Document.

Rumpus: Back to the West. I watched Deadwood for the first time this winter. Are you a fan?
Callahan: I’ve never seen it. I feel like it’s probably good though because I’ve read that there’s a lot of profanity in it. I haven’t had TV in a couple years. But I’ve been catching up on Friday Night Lights by alternate means.
Rumpus: Who is the most compelling literary character on your mind? What are you reading right now? How did you happen upon this text and how does it make you feel?
Callahan: I like the Chinese man in East of Eden. I’m not reading anything that great right now. I’m floundering between the Lincoln book about how what he read affected what he wrote and his life. That and America, 1908, which is about that which it says. Both were found on the discount table at a local bookstore, which turns out is a better place to do your Christmas shopping than to buy something for yourself to read.
Rumpus: Drag City released what I’ve seen labeled both an epistolary novellete and epistolary epic poem. Why did you write Letters to Emma Bowlcut and how was this creative act different from crafting songs?
Callahan: I wrote it because writing is occupying and satisfying work. The editing process lets you know that anything can be fixed up given time and application. I don’t consider my songs to be crafted. I just have them be what they should be. I don’t like the word craft. Songwriting is something that happens if you let it. There is little correlation between writing prose and writing songs for me. A song is a bed sheet used as a sail, prose is a barquentine fully-rigged.
Rumpus: Do you read much poetry? In my involvement in poetry I’ve noticed that few people who aren’t primarily poets read much of it. If you do read it, why/what do you read? Also, do you consider yourself a poet, why/why not?
Callahan: I’m not a poetry guy. I don’t understand most of it. I like the plain spoken stuff OK, like the “Land of the White Donkeys” guy. Is that Tate? His stuff is more along the lines of Mitch Hedburg though. Emily Dickinson I like. She was a rare seed with a rampant flaring core. I’m surprised no one has founded a religion in her honor. Or maybe they have. All these poetry readings attended by poets. But mostly I find that poetry doesn’t suit my speed. Mostly I cannot understand what is being said. I don’t want to be teased with feathers by someone tittering in a harlequin mask hiding behind a pillar—I want to be high-fived or hugged by a blinged out mothereffer. Hug a thug!
Rumpus: What brought you to music? What is the first engagement with music that you can recall?
Callahan: I remember as a small child thinking that the fiddle in bluegrass music was a baby crying and singing. So I liked it. I thought they just brought their baby on stage with them. Bluegrass was what I first saw as a three-dimensional music—the skeleton and the organs and the skin and face. That is the first thing I remember about music, that bluegrass is like a body with joints that move and smiles, stretches, etc.
Rumpus: How has your process evolved over time? What was your process in creating Apocalypse?

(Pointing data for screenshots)
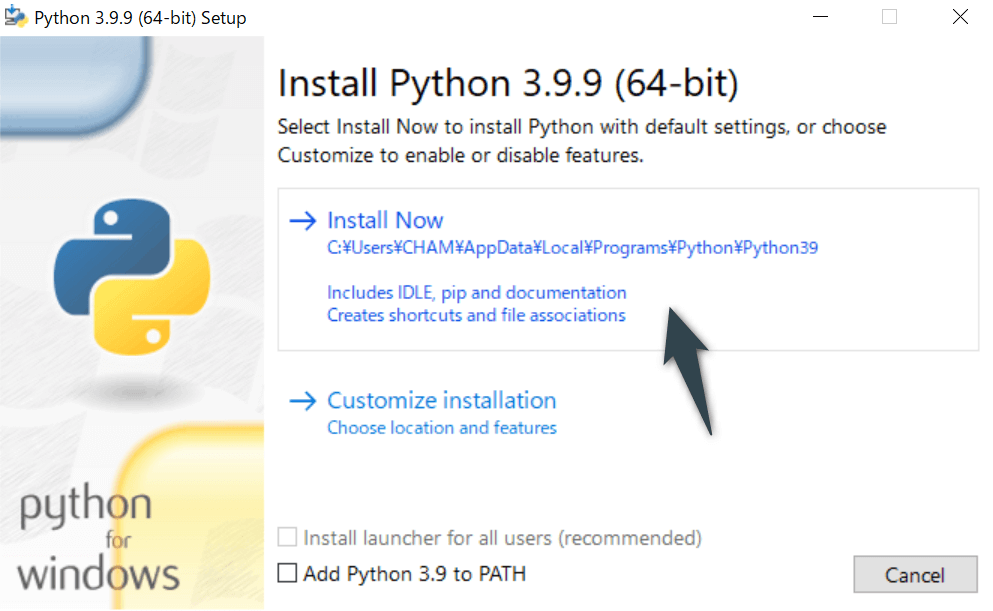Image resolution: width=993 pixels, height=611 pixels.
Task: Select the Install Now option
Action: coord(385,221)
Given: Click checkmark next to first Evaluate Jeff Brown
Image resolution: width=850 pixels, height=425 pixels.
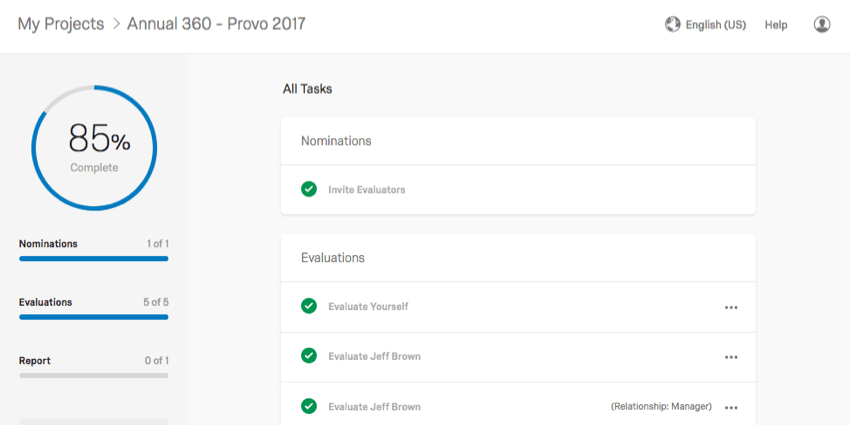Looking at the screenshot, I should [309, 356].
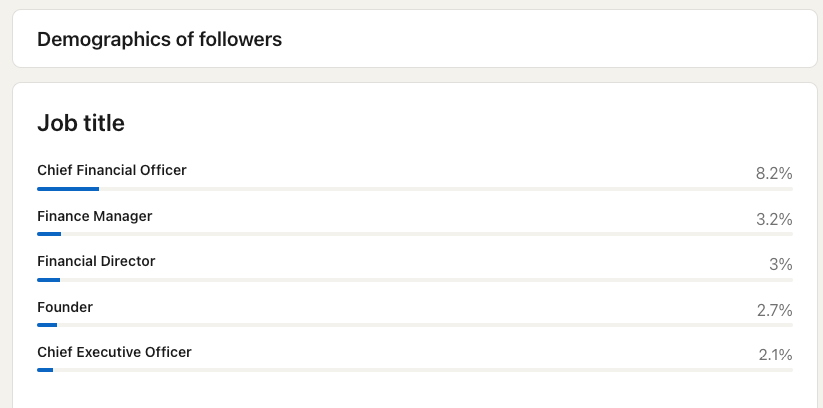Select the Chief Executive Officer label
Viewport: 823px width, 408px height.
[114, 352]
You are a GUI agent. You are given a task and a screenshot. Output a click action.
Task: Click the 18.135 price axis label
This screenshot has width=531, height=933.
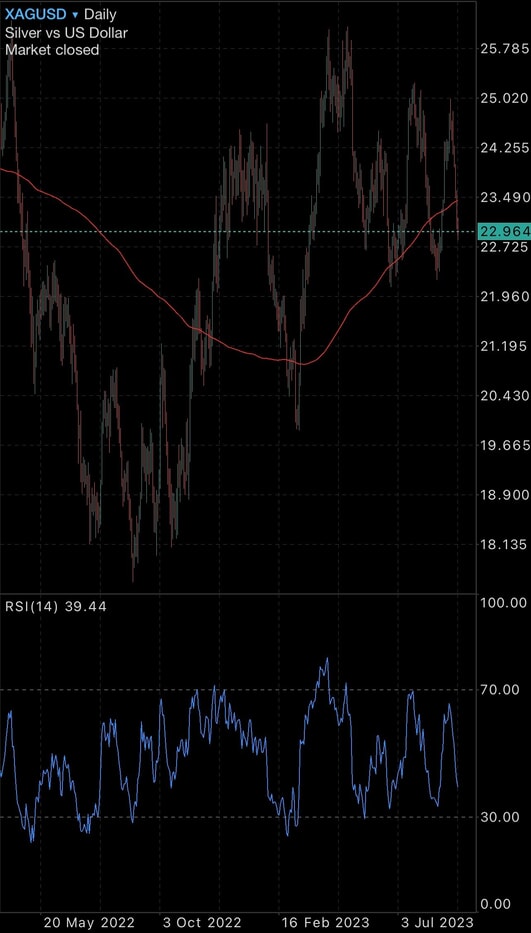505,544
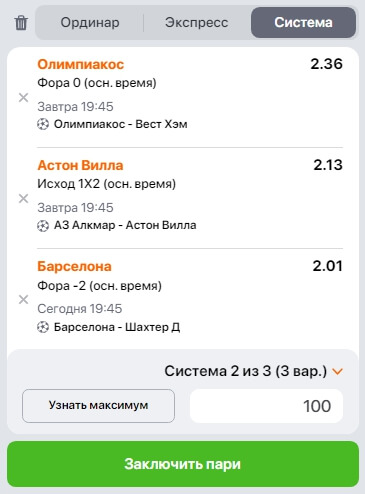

Task goal. According to the interview, where did Callahan find the Lincoln book and America, 1908? The entries were drawn from a source other than the interview.

Output below. On the discount table at a local bookstore.